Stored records

....

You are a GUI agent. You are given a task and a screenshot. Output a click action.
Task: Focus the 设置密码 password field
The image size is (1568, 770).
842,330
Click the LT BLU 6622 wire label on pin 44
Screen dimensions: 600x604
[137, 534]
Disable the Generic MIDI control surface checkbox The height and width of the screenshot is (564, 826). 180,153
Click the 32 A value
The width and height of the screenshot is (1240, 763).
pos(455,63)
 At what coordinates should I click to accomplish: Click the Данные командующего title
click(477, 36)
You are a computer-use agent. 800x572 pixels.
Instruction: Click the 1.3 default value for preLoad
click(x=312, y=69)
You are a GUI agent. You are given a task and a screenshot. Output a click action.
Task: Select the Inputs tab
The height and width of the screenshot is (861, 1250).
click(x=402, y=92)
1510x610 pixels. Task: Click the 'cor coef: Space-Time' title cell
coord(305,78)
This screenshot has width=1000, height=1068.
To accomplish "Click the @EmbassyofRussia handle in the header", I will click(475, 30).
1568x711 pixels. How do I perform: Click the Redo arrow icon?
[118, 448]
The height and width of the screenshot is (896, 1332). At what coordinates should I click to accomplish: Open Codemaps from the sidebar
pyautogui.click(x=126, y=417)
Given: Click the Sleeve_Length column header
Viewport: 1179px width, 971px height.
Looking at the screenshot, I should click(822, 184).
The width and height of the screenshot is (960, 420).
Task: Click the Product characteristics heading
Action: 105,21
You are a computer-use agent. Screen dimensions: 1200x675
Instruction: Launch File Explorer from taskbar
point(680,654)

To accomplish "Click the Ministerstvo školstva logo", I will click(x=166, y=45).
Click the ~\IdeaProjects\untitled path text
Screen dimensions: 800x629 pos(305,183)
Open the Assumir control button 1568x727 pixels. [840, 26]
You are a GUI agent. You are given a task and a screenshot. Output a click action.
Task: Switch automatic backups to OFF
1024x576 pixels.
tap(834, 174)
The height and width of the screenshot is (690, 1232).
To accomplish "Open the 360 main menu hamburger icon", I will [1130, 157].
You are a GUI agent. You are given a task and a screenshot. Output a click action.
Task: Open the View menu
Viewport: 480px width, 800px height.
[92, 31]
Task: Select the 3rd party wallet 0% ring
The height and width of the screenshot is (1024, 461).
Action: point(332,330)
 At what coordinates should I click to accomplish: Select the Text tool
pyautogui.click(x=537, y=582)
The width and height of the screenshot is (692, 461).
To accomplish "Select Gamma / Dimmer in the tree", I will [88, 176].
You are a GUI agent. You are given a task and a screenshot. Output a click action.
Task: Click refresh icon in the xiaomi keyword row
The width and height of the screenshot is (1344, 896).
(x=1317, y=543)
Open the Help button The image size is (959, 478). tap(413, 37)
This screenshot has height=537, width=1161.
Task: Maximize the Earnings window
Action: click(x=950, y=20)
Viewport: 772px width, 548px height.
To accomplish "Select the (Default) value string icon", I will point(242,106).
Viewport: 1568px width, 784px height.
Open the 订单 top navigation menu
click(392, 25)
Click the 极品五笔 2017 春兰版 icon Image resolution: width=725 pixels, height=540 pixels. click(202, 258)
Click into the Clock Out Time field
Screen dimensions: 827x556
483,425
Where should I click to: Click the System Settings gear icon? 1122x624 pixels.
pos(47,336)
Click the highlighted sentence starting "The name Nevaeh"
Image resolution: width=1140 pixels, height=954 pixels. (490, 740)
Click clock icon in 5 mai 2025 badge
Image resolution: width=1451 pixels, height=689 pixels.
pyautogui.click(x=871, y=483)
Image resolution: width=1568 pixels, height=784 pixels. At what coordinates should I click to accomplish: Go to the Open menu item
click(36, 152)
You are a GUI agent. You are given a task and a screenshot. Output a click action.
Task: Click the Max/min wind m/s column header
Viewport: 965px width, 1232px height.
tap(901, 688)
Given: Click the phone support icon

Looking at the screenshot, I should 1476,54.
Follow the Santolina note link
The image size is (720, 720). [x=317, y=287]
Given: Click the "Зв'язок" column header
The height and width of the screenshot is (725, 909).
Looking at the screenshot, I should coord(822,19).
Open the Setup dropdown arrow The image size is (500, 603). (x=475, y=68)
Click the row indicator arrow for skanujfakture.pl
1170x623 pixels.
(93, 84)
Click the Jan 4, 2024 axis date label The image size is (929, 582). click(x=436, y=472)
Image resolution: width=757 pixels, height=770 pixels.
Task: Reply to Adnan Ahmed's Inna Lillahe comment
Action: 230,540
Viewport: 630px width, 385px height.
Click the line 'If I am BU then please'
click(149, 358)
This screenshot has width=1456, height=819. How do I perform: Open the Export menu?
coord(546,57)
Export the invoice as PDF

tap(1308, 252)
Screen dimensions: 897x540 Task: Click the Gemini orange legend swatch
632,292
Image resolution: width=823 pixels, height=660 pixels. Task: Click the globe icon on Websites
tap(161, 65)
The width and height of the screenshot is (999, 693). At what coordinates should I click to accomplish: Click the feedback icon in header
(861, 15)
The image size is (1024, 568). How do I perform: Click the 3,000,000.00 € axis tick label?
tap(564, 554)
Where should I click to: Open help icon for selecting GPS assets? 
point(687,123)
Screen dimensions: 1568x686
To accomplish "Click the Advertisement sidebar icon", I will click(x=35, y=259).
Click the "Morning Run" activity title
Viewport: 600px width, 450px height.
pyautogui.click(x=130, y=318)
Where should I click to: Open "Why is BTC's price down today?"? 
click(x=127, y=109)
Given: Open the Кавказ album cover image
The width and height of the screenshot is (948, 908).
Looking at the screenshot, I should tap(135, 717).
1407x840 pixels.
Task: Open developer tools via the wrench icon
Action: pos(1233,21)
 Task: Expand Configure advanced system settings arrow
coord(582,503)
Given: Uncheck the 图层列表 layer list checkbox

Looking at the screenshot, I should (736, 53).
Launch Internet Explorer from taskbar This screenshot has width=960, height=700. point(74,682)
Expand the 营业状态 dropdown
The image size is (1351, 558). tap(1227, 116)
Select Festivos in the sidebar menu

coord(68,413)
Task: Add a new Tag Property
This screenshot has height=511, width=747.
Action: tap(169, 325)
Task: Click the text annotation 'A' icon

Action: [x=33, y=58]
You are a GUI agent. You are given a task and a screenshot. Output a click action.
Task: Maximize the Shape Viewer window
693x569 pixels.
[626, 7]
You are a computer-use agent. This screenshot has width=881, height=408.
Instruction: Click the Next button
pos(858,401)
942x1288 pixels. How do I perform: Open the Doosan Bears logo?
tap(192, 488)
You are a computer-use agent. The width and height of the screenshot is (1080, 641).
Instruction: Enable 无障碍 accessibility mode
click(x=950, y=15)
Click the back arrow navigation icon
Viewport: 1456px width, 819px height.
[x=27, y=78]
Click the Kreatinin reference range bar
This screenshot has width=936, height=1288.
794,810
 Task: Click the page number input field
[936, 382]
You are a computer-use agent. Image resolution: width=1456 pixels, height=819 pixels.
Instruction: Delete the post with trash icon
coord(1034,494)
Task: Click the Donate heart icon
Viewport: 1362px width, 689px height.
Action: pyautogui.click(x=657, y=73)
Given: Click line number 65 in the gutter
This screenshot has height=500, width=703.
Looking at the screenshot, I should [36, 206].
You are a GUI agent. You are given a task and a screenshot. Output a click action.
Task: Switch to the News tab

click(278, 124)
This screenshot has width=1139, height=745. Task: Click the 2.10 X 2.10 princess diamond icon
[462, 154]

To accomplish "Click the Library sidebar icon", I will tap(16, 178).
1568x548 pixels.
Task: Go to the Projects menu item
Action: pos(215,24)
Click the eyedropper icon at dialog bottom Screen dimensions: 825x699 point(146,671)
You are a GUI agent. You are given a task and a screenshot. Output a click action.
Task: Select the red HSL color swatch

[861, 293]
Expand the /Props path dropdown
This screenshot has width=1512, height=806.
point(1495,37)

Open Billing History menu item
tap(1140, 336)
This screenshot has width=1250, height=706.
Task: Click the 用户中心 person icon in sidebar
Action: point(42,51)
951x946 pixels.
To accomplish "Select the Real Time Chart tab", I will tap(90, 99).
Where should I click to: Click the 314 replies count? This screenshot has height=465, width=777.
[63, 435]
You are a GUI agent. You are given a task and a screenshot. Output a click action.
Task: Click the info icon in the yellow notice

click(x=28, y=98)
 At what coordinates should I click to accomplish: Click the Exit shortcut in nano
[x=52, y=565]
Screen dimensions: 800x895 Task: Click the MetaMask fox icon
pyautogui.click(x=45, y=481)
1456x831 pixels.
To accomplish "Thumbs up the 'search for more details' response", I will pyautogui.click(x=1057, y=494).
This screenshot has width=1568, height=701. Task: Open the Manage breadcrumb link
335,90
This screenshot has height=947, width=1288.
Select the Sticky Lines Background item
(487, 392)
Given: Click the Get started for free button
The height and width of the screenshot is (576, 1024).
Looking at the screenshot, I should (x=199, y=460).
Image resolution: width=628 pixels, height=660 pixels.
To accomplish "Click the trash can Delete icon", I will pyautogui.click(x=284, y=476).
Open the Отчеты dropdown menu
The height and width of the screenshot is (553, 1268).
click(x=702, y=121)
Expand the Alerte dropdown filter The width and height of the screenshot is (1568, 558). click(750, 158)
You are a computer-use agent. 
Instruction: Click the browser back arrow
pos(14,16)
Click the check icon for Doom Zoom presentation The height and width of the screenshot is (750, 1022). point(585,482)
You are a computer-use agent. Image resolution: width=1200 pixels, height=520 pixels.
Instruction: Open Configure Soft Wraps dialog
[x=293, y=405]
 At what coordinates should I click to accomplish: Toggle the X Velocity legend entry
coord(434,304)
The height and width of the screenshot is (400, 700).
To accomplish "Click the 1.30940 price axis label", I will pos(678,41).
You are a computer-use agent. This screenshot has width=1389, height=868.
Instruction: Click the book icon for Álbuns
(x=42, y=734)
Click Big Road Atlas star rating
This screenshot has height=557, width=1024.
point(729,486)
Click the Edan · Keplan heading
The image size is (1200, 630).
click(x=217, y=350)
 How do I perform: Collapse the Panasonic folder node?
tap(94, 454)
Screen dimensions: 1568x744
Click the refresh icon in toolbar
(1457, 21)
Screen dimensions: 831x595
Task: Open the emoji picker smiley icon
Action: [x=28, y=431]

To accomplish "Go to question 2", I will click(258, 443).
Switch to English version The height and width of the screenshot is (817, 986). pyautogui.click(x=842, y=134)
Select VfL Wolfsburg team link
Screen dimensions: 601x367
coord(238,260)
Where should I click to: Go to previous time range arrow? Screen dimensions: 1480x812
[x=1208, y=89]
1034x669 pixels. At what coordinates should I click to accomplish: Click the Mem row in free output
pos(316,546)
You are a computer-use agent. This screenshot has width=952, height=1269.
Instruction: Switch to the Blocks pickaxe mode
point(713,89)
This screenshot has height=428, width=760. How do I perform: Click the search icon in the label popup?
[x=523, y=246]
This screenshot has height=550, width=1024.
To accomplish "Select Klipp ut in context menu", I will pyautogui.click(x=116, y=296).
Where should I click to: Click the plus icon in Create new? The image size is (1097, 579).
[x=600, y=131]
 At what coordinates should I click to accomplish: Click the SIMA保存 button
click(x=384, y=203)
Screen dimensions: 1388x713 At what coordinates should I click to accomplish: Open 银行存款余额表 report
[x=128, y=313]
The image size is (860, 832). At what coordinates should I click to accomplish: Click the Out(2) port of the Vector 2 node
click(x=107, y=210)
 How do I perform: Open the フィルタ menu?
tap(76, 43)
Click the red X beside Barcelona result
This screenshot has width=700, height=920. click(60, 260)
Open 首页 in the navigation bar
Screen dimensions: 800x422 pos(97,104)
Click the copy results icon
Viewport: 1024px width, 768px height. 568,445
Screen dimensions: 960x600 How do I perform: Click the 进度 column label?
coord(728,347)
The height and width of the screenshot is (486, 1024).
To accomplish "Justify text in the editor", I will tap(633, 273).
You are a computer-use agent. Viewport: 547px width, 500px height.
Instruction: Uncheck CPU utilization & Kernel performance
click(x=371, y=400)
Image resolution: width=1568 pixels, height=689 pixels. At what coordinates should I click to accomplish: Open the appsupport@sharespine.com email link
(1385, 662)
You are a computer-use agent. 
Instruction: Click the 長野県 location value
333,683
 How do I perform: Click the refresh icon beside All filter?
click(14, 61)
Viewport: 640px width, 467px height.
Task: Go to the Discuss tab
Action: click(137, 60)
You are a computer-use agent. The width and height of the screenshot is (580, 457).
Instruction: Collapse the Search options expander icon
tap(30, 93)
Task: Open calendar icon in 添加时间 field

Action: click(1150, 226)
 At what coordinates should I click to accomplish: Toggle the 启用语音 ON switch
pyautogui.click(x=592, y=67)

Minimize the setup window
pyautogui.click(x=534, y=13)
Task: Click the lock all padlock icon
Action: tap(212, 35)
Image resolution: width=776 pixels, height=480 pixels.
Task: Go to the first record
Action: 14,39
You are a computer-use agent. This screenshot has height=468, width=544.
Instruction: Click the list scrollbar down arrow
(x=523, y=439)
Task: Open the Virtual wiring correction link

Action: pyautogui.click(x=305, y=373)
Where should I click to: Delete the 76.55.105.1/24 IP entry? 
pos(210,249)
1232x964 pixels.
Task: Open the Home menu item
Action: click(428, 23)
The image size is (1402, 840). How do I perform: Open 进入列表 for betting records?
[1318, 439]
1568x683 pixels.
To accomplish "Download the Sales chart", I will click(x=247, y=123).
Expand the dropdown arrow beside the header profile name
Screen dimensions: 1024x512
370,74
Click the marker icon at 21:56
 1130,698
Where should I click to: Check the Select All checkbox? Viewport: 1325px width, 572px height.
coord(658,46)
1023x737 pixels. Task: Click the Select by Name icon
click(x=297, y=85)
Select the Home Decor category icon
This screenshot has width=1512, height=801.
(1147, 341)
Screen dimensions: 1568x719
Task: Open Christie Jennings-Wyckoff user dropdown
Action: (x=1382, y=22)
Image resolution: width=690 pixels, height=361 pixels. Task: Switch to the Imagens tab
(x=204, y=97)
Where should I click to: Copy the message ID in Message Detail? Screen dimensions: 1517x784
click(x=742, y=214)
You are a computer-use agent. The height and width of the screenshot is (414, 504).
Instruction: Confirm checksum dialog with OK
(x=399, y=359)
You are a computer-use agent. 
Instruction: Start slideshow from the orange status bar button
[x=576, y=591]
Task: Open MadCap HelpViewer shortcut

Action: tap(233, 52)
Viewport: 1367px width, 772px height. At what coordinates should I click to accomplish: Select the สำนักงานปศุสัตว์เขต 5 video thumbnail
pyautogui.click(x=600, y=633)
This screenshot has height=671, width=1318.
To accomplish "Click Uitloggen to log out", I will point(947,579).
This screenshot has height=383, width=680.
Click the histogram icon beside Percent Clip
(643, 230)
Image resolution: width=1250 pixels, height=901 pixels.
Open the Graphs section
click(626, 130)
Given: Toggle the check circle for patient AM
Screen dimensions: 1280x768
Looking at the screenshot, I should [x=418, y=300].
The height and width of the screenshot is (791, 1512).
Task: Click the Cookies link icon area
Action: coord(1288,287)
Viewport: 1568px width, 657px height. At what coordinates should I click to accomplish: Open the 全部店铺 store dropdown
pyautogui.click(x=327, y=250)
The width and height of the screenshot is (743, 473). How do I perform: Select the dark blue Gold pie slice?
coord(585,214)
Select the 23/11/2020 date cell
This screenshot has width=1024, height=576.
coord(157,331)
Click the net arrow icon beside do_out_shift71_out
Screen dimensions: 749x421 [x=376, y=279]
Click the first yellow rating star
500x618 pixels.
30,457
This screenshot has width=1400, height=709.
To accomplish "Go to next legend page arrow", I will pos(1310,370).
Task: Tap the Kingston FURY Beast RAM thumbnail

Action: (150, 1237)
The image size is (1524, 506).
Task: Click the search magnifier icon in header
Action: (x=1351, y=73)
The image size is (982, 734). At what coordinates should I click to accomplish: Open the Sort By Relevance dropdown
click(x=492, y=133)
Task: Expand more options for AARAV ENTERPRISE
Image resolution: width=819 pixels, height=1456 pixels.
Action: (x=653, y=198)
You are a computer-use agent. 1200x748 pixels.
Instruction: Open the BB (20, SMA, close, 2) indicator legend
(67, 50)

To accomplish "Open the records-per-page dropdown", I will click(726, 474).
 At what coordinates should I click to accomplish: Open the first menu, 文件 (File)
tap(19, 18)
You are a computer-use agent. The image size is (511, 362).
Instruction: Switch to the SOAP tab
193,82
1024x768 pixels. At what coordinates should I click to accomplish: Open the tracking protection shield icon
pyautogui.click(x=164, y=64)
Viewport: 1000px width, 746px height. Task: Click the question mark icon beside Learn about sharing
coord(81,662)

....

▶ HOW TO COMPLETE THIS TASK:
Answer with the number alone: how many lines in the records include the word "control"?

▶ ANSWER TO THIS PROBLEM:
2